The contract with the magistrate was signed on April 14, 1815 (earlier the Jews of Kołobrzeg buried their deceased in cemeteries in neighbouring towns, including Gryfice and Świdwin). In 1847, the religious community signed an agreement with the city authorities regarding the enlargement of the cemetery area. Nevertheless, already in 1885 there were no free burial places. The necropolis was closed by a police order and the Jews were buried in the new cemetery in Kösliner Straße.
At the beginning of the 1930s, there were still almost all tombstones in the cemetery. However, around 1937, the authorities forced the community to clear the old cemetery. At that time, the graves were not moved, only larger and more valuable monuments were taken, which were placed at the entrance to the new Jewish cemetery. The old cemetery was finally devastated and destroyed during Kristallnacht in November 1938.
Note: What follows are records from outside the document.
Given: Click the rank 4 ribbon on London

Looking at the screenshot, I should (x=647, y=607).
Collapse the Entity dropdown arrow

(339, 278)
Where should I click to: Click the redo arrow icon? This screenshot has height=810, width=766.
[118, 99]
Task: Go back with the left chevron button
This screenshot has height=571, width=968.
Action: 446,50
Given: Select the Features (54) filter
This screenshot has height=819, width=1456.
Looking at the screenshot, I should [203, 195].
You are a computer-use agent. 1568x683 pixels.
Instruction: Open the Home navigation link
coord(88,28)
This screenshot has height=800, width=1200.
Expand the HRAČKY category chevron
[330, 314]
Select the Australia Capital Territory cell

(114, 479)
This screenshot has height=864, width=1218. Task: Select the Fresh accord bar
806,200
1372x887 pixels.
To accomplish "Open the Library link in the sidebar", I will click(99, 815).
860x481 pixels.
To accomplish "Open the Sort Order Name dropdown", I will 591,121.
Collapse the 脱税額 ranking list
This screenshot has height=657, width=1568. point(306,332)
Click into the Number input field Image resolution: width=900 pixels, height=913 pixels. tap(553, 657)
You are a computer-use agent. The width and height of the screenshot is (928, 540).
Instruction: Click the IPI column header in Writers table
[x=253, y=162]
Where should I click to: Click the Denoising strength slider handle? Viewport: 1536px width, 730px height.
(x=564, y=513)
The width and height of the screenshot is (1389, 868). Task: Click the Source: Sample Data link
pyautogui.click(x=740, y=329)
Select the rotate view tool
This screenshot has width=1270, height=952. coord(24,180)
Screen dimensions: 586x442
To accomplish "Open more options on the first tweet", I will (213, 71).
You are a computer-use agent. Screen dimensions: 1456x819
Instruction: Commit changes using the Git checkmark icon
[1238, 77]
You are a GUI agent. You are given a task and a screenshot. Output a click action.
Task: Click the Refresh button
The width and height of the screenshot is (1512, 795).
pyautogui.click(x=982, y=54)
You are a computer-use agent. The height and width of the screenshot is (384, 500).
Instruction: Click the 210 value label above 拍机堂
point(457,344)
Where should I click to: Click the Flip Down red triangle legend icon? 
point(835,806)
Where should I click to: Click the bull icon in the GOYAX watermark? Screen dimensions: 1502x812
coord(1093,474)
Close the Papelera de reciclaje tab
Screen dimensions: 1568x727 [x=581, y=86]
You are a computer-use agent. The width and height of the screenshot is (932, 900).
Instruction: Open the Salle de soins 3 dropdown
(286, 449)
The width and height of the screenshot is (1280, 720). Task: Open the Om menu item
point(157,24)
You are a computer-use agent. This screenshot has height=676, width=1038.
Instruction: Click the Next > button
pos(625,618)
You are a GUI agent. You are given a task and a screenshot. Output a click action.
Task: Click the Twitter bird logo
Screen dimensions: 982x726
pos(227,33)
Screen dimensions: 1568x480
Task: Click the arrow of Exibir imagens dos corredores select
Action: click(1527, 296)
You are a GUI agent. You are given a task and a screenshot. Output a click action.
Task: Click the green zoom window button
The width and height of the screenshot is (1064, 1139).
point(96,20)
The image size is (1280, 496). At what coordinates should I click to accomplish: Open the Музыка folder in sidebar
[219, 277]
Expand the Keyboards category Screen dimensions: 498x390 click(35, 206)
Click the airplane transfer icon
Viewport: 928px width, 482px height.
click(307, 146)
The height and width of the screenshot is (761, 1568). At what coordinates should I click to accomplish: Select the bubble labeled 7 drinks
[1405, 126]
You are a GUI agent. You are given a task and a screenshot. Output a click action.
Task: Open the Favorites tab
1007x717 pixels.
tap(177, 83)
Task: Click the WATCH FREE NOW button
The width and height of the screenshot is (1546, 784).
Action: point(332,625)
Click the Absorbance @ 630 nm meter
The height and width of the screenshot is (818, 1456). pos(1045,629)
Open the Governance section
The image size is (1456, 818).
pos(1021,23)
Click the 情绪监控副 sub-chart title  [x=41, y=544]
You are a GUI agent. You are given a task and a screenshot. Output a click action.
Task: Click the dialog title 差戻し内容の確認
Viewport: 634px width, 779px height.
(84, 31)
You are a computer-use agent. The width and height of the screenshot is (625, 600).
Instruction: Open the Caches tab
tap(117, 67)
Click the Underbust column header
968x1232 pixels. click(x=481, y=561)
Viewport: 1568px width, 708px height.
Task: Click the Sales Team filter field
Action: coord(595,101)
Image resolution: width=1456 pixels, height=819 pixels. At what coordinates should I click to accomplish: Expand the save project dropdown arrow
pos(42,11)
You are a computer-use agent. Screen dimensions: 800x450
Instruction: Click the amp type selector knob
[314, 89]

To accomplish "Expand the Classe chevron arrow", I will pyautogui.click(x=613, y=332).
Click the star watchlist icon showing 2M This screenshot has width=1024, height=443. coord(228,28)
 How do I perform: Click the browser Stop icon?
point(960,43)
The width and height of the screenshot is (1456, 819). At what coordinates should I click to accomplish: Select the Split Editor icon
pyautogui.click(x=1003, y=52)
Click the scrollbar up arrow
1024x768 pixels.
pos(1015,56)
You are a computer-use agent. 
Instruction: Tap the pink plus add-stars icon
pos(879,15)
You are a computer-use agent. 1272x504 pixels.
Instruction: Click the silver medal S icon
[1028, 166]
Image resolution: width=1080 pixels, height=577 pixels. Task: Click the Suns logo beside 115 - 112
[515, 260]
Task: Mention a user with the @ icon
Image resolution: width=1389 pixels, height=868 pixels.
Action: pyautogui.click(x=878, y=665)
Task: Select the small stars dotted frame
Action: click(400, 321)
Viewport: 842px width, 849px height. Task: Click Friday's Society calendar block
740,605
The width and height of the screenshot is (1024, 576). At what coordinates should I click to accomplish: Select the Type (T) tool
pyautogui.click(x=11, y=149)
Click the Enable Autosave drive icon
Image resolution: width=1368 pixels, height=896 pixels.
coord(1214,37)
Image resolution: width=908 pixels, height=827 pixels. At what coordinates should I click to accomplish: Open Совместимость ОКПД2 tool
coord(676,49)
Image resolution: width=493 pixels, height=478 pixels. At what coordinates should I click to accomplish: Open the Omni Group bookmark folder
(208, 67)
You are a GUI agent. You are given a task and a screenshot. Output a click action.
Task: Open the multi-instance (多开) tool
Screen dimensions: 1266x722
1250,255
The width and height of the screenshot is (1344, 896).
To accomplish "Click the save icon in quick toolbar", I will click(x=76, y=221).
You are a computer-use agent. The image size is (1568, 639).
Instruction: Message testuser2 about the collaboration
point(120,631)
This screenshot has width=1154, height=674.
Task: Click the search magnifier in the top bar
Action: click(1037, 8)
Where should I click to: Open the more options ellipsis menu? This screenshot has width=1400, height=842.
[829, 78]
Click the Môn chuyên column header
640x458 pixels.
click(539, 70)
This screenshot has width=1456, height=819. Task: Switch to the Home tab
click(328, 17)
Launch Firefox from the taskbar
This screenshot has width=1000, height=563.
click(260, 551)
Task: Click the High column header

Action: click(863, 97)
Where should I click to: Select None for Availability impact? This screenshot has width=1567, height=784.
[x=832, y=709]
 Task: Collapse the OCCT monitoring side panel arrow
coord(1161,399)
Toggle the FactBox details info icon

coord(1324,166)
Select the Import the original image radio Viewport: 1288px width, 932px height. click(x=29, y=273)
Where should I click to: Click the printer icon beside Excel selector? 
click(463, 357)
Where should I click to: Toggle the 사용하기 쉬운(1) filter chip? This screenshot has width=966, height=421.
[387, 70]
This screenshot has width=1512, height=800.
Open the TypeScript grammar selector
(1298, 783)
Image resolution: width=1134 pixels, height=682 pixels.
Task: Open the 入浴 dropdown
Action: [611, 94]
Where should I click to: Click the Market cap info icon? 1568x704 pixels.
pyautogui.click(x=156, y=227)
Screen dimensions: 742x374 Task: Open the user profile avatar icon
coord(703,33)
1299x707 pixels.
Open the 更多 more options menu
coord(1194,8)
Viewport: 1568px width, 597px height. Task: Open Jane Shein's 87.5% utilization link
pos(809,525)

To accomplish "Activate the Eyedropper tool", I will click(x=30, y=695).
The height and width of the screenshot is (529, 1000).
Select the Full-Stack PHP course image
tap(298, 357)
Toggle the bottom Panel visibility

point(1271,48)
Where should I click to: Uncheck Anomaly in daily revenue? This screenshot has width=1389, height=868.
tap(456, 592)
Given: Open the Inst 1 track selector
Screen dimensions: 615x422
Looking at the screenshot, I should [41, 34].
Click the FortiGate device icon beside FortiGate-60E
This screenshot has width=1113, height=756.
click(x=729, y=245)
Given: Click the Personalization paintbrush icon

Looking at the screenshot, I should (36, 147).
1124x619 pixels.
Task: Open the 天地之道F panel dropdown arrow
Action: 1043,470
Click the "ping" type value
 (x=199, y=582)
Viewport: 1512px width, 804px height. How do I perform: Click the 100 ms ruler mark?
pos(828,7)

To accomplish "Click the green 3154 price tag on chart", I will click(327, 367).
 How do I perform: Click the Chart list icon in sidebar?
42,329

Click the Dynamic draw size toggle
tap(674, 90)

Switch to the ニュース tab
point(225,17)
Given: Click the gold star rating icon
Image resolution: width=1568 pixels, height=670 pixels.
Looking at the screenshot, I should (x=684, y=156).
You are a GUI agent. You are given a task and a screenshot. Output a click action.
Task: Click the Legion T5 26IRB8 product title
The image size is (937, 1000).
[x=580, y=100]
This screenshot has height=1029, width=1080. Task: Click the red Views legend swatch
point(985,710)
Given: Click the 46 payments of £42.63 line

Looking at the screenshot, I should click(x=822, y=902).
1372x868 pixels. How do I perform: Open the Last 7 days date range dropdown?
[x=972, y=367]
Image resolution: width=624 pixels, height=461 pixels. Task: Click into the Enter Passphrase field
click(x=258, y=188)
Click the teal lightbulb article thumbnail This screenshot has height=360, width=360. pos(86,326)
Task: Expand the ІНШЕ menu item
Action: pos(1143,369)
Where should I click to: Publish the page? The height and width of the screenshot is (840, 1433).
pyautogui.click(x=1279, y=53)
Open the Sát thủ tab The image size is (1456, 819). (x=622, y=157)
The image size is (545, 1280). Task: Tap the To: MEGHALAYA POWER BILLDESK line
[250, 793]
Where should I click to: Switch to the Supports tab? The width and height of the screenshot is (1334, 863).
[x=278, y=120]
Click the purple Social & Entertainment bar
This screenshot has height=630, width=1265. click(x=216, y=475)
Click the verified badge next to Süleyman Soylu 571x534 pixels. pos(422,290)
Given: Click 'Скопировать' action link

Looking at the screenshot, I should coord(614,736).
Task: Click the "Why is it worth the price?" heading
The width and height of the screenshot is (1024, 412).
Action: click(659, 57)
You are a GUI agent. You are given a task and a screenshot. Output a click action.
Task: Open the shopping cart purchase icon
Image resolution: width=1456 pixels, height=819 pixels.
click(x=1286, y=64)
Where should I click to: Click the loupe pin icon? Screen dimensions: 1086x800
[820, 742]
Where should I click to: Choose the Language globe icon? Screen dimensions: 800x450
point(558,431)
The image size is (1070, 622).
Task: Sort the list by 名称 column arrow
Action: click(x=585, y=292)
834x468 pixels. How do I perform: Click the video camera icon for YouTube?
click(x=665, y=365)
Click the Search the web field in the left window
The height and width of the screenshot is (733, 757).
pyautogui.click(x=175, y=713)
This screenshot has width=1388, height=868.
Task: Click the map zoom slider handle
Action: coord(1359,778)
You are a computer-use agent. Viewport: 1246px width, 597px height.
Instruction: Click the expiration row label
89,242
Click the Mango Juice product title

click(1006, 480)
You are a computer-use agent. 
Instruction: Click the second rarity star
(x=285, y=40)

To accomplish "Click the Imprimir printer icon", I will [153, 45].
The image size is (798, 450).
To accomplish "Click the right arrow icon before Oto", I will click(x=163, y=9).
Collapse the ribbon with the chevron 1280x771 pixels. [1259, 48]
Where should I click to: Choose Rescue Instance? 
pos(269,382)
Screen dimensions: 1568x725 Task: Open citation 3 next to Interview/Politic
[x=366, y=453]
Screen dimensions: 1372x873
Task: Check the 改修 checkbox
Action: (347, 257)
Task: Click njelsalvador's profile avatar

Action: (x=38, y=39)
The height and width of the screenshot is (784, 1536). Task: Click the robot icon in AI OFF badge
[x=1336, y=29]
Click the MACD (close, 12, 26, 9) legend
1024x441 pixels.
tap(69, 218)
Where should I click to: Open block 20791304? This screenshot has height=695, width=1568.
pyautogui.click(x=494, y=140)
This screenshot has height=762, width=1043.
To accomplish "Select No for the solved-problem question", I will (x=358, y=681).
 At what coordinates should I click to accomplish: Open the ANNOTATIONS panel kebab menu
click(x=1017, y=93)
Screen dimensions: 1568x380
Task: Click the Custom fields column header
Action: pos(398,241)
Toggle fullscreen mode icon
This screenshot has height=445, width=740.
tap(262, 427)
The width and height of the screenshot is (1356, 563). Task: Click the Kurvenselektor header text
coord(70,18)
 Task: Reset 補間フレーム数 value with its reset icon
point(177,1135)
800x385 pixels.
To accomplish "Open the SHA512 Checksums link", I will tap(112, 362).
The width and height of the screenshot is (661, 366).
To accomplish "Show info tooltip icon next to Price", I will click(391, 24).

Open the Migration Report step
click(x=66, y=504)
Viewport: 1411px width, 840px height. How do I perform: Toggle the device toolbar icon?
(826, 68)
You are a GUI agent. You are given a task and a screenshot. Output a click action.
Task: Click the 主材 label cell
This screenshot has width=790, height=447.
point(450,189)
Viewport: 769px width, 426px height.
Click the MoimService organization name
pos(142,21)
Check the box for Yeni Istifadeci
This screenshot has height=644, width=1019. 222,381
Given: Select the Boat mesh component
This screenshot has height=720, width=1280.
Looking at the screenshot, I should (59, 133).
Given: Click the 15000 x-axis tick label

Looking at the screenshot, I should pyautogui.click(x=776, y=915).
In 1995, the cemetery was “rediscovered”, initially by illegal prospectors of precious metals. In the fragment of the park that had been disturbed by them, tombstones with inscriptions in Hebrew were unearthed. The range of the first cemetery within the contemporary Seaside Park was established at the end of August 1998. However, further searches ended with finding only stones that were stored in the municipal warehouse of building materials.
On October 24, 2000, a lapidarium was opened in the old cemetery, with six matzevot from both necropolises in Kołobrzeg.